### TASKS AND EXERCISES
A: List every television serial named in the career passage.
B: Answer these from the career passage, one answer per line:
(i) On which channel did Thulasi air?
(ii) What character did Shree play in Thayumanavan?
(iii) With whom did Shree share the screen after marriage?
C: Rewrite the stretch of the career passage from "In 2012, he" through "serial in Sun TV.", changing "Sun TV" to "Sun Network".

### PAGE EXTRACT
In 2012, he played the young father character in Sun TV family serial Pillai Nila (2012–2014) alongside Divya Padmini, Shamitha and Shyam Ganesh. Shree and Shamitha shared the screen space together after marriage. The same year, he was cast in Zee Tamil Romance and Family serial Thulasi (2012–2013) alongside Chandra Lakshman and Sanjeev Venkat. The same year, Shree co-starred alongside Sreeja and Delhi Kumar in Bommalattam (2012–2016), a family serial, where Shree portrayed a negative role with negative shades. It was a successful serial in Sun TV.

In 2013, he played the police officer character in Star Vijay family and romance serial Thayumanavan (2013) alongside Kalyani.

### DATA EXTRACT
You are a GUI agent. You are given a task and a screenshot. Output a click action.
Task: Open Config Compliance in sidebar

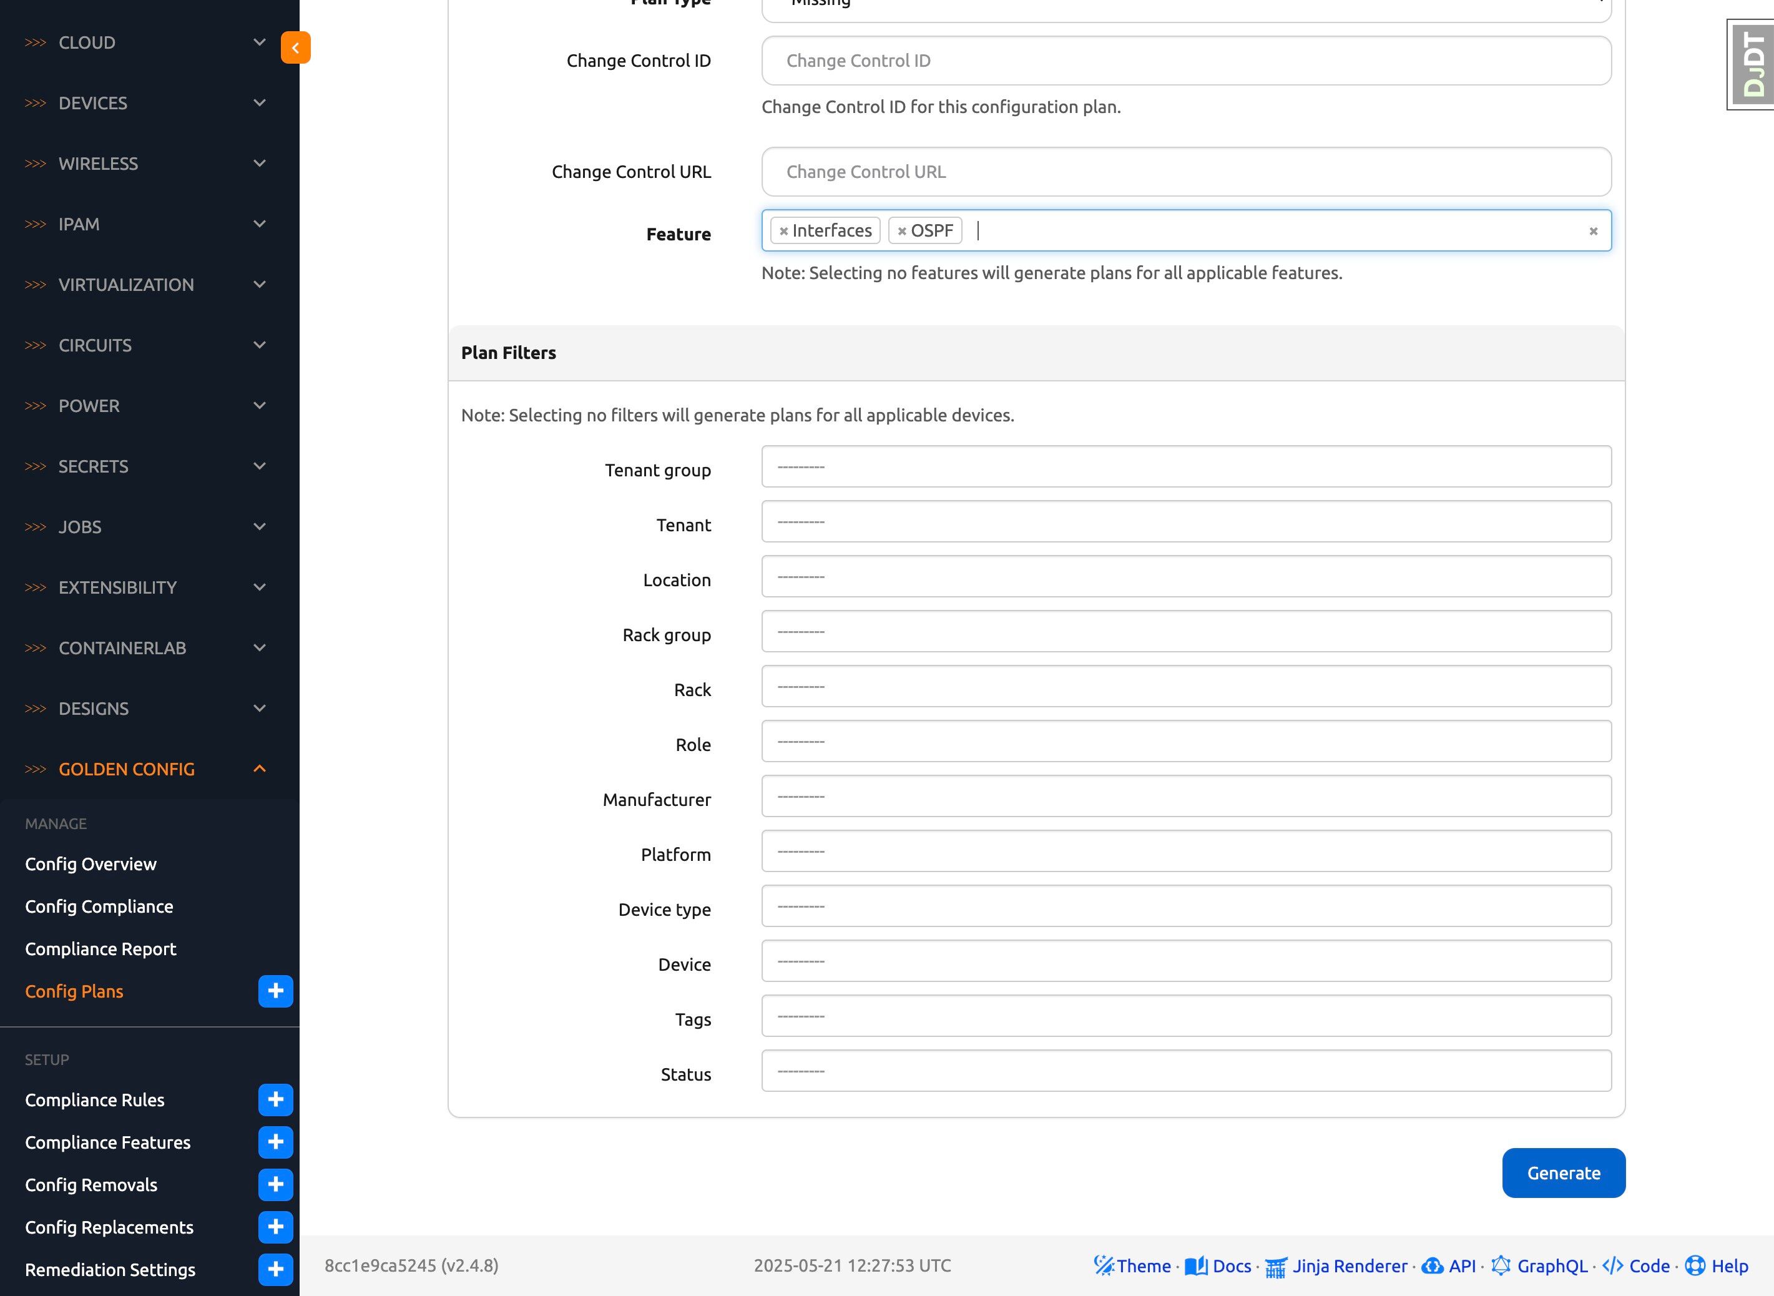click(99, 906)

### PER-TASK ANSWERS
A: Pillai Nila, Thulasi, Bommalattam, Thayumanavan

B:
(i) Zee Tamil
(ii) The police officer character
(iii) Shamitha

C:
In 2012, he played the young father character in Sun Network family serial Pillai Nila (2012–2014) alongside Divya Padmini, Shamitha and Shyam Ganesh. Shree and Shamitha shared the screen space together after marriage. The same year, he was cast in Zee Tamil Romance and Family serial Thulasi (2012–2013) alongside Chandra Lakshman and Sanjeev Venkat. The same year, Shree co-starred alongside Sreeja and Delhi Kumar in Bommalattam (2012–2016), a family serial, where Shree portrayed a negative role with negative shades. It was a successful serial in Sun Network.